A copy of a near-final draft (FprEN 13710:2010) is available to Unicode members in the UTC document register (L2/14-143).

This document describes current issues in an attempt for us to have a clear picture of what level of EOR support will be contained within CLDR 21.

Current Status

    1. EOR rules as defined by EN 13710:2011 Annex G ( March 2011 draft ) are currently included in the latest CLDR root locale as <collation type="eor">. There are a number of issues with these rules as currently written, see below...

    2. EOR tailorings for specific languages should be relatively easy to create once we settle on the base EOR rules. These should be able to be created by doing an import of the base EOR rules and then importing the language specific tailoring on top of that.

    3. The import feature in ICU is now considered to be stable and ready for use.

Issues with current EOR rules:

    1. The ignoring rules for currency etc. should be filtered out in the CLDR context. ( Mark, John, Åke)

    2. The rule for U+029F SMALL CAPITAL L is missing (typo in standard). ( Åke )

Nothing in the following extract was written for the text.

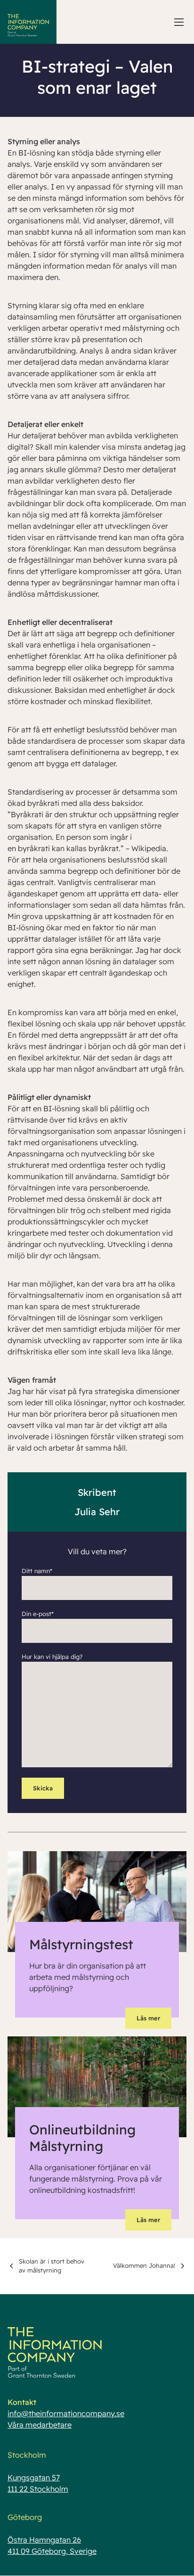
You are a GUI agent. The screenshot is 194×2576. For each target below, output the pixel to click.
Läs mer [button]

    3. There are relevant comments by Kent Karlsson in ticket #763 (2010-10-27), with a modified proposal

      1. --- &#x20E9;(&#x20E9; = U+20E9 ( ⃩ ) COMBINING WIDE BRIDGE ABOVE) is the (currently) weightiest, at level 2, non-letter general purpose combining mark

      2. --- &#x20E9; is used in the proposal to make all "variants" come after all single-accented versions of letters

      3. --- resetting to just A, B, etc. would make variant versions come before accented versions

    4. ( Åke ) The current reset rules work fine with MimerSQL, but I think you must check the ICU behaviour. Kent might have a vital point here.

    5. (Kent) (digraphs) ----tertiary difference in DUCET; keep it that way

    6. ( Åke ) Kent is right, it should be tertiary difference. (EN13710 needs a revision).

    7. (Kent) -hv/hwair is a case pair and should be treated as such, not be given two different level 2 weights ( Åke ) I agree. (EN13710 needs a revision).

Questions

  1. Which EOR base to use? If EN13710 needs revisions, how do we make that happen?

  2. Should we use Kent's modified rules as attached to http://unicode.org/cldr/trac/ticket/763 ?

  3. What locales should provide EOR based tailorings?

  4. Need to add EOR to BCP47.

Choices

  1. Wait for EN13710 to be fixed

  2. Put in a fixed version ourselves

  3. Put in the "stock" version, knowing about the problems.